Una cosa es el legítimo repudio provocado por la muerte de un comunero mapuche -asesinado, todo indica, por fuerzas paramilitares del Estado que han ocultado su responsabilidad-, y otra es que ello justifique muestras de indignación calculada a todo dar. Por ejemplo, la del senador vinculado a la región que sale diciendo: “aquí tiene que rodar una cabeza, cuál, le paso la palabra al Presidente de la República”. Vale, los canales institucionales para hacer justicia son lentos y no siempre están a la altura de su función; pero exigir cabezas, cualquiera cabeza, con tal de encauzar iras, suena a aprovechamiento burdo y con saña.

Con todo, pasa como si nada, porque se nos tiene mal acostumbrados. Así se habla por redes sociales y así creen los políticos que se salvan. El senador, de que lo tachen de “huinca” conciliador y, el gobierno, sirviéndoles en bandeja la cabeza del intendente (no vaya a ser que vayan por más y más alto). Claro que uno adhiere a esta lógica y concede chantajes. Ocurrió con Mauricio Rojas. Bastó que armaran un escándalo por algo bastante menor que lo de Camilo Catrillanca y tomaron nota que este gobierno es enfermo de acomplejado en materia de corrección política.

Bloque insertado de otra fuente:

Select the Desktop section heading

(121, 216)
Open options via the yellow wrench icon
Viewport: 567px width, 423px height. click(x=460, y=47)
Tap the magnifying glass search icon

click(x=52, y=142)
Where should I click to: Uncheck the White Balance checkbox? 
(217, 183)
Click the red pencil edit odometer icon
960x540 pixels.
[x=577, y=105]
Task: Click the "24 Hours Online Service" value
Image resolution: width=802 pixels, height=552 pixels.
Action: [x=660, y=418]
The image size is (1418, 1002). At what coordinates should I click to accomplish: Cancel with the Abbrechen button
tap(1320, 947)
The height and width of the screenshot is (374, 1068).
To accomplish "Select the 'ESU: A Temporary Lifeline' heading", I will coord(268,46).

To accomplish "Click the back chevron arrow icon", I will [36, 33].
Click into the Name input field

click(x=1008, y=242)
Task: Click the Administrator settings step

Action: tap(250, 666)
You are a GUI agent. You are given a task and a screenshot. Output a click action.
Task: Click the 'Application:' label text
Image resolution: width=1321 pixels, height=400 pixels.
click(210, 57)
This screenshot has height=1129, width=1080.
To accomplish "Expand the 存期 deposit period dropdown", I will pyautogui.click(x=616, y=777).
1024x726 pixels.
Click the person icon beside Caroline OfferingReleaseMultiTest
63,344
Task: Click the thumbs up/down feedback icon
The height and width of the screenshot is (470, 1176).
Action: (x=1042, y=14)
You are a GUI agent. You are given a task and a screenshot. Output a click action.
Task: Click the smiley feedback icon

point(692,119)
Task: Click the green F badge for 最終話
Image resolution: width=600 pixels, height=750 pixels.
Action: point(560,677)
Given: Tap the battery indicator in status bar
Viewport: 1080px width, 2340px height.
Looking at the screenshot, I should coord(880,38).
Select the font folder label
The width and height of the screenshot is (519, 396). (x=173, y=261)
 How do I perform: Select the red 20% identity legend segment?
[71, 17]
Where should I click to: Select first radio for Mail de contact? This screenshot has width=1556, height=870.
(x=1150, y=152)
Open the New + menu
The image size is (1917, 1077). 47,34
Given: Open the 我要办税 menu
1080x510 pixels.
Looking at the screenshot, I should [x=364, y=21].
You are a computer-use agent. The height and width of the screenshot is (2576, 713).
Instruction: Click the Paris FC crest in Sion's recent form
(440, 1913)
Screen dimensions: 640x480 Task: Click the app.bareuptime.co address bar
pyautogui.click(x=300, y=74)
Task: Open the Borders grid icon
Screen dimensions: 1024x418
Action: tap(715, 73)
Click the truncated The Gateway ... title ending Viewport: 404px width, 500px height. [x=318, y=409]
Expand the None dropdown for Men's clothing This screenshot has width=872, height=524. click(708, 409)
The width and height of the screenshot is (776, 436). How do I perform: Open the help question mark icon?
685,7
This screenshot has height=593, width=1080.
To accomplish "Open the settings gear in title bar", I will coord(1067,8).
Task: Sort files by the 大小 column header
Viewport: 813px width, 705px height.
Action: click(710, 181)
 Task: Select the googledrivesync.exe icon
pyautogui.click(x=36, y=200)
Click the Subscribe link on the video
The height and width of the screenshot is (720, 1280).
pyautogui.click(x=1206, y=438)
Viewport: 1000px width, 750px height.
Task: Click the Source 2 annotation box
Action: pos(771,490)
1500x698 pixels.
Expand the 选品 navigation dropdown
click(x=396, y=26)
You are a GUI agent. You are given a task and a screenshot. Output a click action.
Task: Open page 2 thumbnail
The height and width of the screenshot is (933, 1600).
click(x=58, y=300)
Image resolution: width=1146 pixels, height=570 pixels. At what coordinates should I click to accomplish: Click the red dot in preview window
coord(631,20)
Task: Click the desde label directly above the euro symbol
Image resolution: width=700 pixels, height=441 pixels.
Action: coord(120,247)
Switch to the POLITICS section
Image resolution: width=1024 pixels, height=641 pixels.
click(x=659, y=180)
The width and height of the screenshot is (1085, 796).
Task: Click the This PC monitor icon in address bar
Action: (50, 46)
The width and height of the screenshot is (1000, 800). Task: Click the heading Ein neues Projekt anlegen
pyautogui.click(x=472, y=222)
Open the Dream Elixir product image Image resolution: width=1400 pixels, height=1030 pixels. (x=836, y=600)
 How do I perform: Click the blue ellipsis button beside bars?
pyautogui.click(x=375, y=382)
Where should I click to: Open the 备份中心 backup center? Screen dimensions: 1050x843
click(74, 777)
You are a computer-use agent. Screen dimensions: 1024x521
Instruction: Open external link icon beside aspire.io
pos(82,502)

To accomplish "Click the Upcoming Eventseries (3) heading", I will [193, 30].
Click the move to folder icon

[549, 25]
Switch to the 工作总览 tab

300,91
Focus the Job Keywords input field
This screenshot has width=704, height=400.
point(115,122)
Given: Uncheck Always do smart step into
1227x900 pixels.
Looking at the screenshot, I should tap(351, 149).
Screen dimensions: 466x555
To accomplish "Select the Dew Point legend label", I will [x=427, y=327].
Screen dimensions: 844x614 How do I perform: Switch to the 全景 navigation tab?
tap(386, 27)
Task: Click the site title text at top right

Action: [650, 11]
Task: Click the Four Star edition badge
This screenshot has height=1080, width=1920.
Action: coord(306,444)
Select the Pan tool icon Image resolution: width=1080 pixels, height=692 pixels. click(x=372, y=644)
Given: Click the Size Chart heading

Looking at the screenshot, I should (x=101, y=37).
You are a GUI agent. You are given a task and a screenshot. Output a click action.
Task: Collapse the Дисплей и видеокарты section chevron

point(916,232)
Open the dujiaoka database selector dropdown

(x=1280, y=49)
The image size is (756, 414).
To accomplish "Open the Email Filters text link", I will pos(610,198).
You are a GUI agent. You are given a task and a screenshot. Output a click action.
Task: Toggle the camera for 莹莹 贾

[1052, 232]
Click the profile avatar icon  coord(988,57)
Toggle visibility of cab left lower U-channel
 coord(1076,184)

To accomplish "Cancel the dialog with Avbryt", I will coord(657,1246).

Nada que no nos sea familiar. En el mundo universitario llevamos más de una década funcionando según estas coordenadas, y cabezas han rodado y siguen rodando, cuando no se las mantiene en su lugar en vilo, amenazadas. Autoridades elegidas en universidades fiscales, tienen, por de pronto, que contemplarle la cara a la militancia cortacuellos de estudiantes o profesores -Dios nos guarde, si confabulados-, es decir, les ponen a disposición su pellejo desde la partida. Y, bueno, sí, no escasean los académicos de larga data, habituados a otra cosa, incapaces de funcionar en ambientes así de tóxicos. Renuncian entonces Gabriel Salazar a la Universidad de Chile, Gonzalo Rojas Sánchez a la PUC, y, por lo visto, algo similar se vuelve a producir, ahora, en la UDP con Leonor Etcheberry, aunque en su caso no es que el feminismo pida su cabeza, al contrario, sino que la deplorable situación económica de la universidad manda, esta vez, a desvincular o decapitar (los de arriba que promovieron la gratuidad siguen en sus puestos).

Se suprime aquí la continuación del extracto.